The previous study by the authors showed that the class Ib antiarrhythmic drug lidocaine impairs but mexiletine augments vasorelaxation mediated by adenosine triphosphate-sensitive K+ channels. Lidocaine and mexiletine have different values of the negative logarithm of the drug-proton dissociation constant, indicating that the ion channel-blocking effects of these drugs under different pH levels may vary. However, the role of pH in the effects of lidocaine and mexiletine on vasodilation mediated by K+ channels has not been studied.
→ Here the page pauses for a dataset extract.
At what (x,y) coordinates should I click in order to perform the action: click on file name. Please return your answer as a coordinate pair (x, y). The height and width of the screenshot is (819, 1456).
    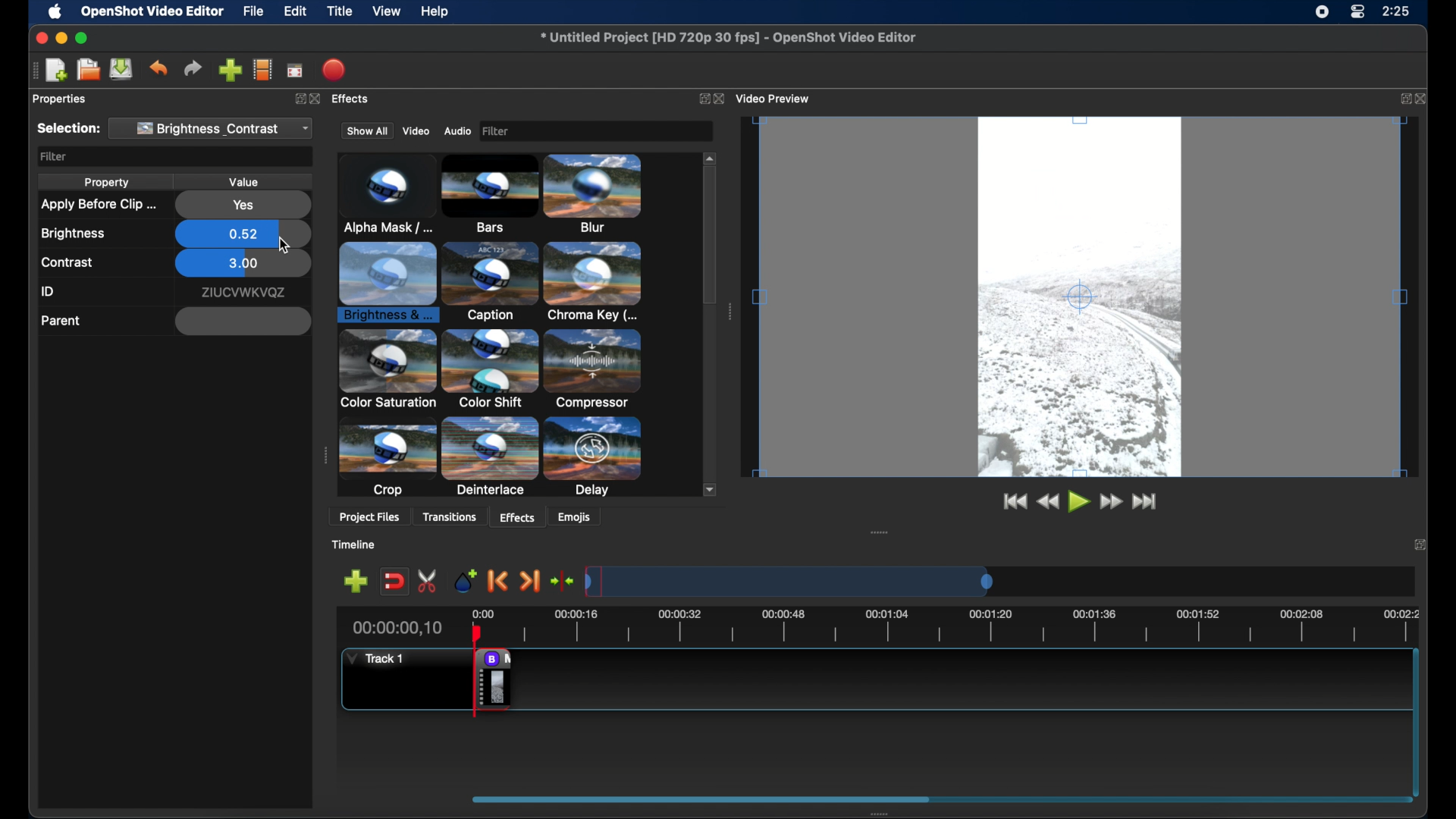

Therefore, the current study was designed to examine whether the inhibition and augmentation of vasorelaxation in response to an adenosine triphosphate-sensitive K+ channel opener, levcromakalim, by the clinically relevant concentrations of lidocaine or mexiletine are modified by mild alkalinization or acidification in the isolated rat aorta.

METHODS

Rings of the rat aorta without endothelium were suspended for isometric force recording. Three types of modified Krebs-Ringer solutions (pH 7.2, 7.4, and 7.6) were prepared by changing the composition of NaCl and NaHCO3. During contractions in response to phenylephrine (3 x 10(-7) M), relaxations in response to levcromakalim (10(-8) to 10(-5) M) were obtained. Lidocaine (10(-5) to 10(-4) M), mexiletine (10(-5) to 10(-4) M), or glibenclamide (10(-5) M) was applied 15 min before addition of phenylephrine.

RESULTS

Relaxations in response to levcromakalim, which are abolished by the selective adenosine triphosphate-sensitive K+ channel antagonist glibenclamide (10(-5) M), were not different among the three pH groups. In the normal Krebs-Ringer solution of pH 7.4, lidocaine significantly reduced these relaxations in a concentration-dependent fashion. Alkalinization of pH 7.6 augmented the inhibitory effect of lidocaine on these relaxations, whereas acidification of pH 7.2 substantially abolished this effect. In contrast, mexiletine pH independently augmented relaxations in response to levcromakalim. Glibenclamide (10(-5) M) abolished these relaxations in arteries treated with mexiletine (10(-4) M) in any pH group.

CONCLUSIONS

These results suggest that even under conditions of such mild alkalosis or acidosis, vasorelaxation via adenosine triphosphate-sensitive K+ channels is dependent on pH in the presence of clinically relevant concentrations of lidocaine but not mexiletine.